Later, when the phenomena lost strength he was again assailed by doubts and showed hesitation. It is obviously impossible to prove the identity of ancient spirits. Imperator's answer to this objection was that statements incapable of proof should be accepted as true on the ground that others which could be tested had been verified.

For such evidential purposes many modern spirits were admitted for communication. In several cases satisfactory proofs of identity were obtained. Imperator's statement was therefore logical. It should also be noted that each of the communicators had his distinctive way of announcing his presence. If, in the case of modern spirits, the handwriting did not agree with the characters employed while on earth, in direct scripts the communication showed the same features as the one which was automatically received.

As to the contents of the communications, Stainton Moses was well aware of the possible role which his own mind might play. He wrote:

"It is an interesting subject for speculation whether my own thoughts entered into the subject matter of the communications. I took extraordinary pains to prevent any such admixture. At first the writing was slow, and it was necessary for me to follow it with my eye, but even then the thoughts were not my thoughts. Very soon the messages assumed a character of which I had no doubt whatever that the thought was opposed to my own. But I cultivated the power of occupying my mind with other things during the time that the writing was going on, and was able to read an abstruse book and follow out a line of close reasoning while the message was written with unbroken regularity. Messages so written extended over many pages, and in their course there is no correction, no fault in composition and often a sustained vigour and beauty of style."

These precautions do not exclude the free working possibility of the subconscious mind. This possibility is borne out by posthumous messages emanating from Stainton Moses and fairly well establishing his identity, according to which he made mistakes in the scripts on certain points.

The life and activity of Stainton Moses left a deep impression on spiritualism.
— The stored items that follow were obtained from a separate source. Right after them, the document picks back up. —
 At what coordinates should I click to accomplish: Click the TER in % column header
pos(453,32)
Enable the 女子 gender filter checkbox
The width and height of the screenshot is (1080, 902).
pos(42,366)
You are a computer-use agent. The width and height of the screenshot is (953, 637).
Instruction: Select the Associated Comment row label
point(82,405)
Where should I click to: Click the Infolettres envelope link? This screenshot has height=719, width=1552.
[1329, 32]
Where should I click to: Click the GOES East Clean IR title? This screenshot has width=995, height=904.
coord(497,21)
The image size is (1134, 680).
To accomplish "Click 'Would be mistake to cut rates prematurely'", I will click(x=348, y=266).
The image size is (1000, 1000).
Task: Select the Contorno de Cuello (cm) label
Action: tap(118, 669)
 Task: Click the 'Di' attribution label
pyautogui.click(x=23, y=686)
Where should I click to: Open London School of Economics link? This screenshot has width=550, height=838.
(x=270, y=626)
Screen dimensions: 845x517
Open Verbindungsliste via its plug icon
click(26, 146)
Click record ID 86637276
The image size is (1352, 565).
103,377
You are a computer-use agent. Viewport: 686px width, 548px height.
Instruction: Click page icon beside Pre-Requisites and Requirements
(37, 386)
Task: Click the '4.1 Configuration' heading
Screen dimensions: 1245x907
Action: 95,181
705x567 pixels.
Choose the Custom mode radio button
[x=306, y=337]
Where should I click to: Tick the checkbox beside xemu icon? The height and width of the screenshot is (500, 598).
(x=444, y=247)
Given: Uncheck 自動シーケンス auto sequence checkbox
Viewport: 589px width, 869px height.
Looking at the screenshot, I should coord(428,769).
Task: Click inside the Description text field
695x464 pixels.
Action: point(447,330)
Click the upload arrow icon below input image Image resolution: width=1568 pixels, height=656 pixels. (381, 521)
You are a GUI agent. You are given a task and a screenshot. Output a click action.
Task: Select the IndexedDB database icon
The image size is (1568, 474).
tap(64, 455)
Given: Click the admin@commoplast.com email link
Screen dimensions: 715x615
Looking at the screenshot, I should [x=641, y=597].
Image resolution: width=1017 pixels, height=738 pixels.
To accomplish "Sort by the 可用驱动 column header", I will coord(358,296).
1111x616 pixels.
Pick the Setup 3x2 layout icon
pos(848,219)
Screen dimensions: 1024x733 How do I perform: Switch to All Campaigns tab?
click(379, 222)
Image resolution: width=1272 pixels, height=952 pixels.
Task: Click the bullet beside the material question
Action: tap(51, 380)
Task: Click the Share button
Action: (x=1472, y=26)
He took a leading part in several organisations. From 1884 until his death he was president of the London Spiritualist Alliance. The phenomena reported in his mediumship served as a partial inducement for the foundation of the SPR. He was on its council. Owing to the treatment which William Eglinton received he resigned his membership and censured the SPR for its unduly critical attitude. He edited Light, contributed many articles on spiritualism to Human Nature and other periodicals and published, under the pen name of "M.A. Oxon" the following books: Spirit Identity, 1879; Psychography, 1882; Spirit Teachings, 1883; and Higher Aspects of Spiritualism, 1880.

Source (with minor modifications): An Encyclopaedia of Psychic Science by Nandor Fodor (1934).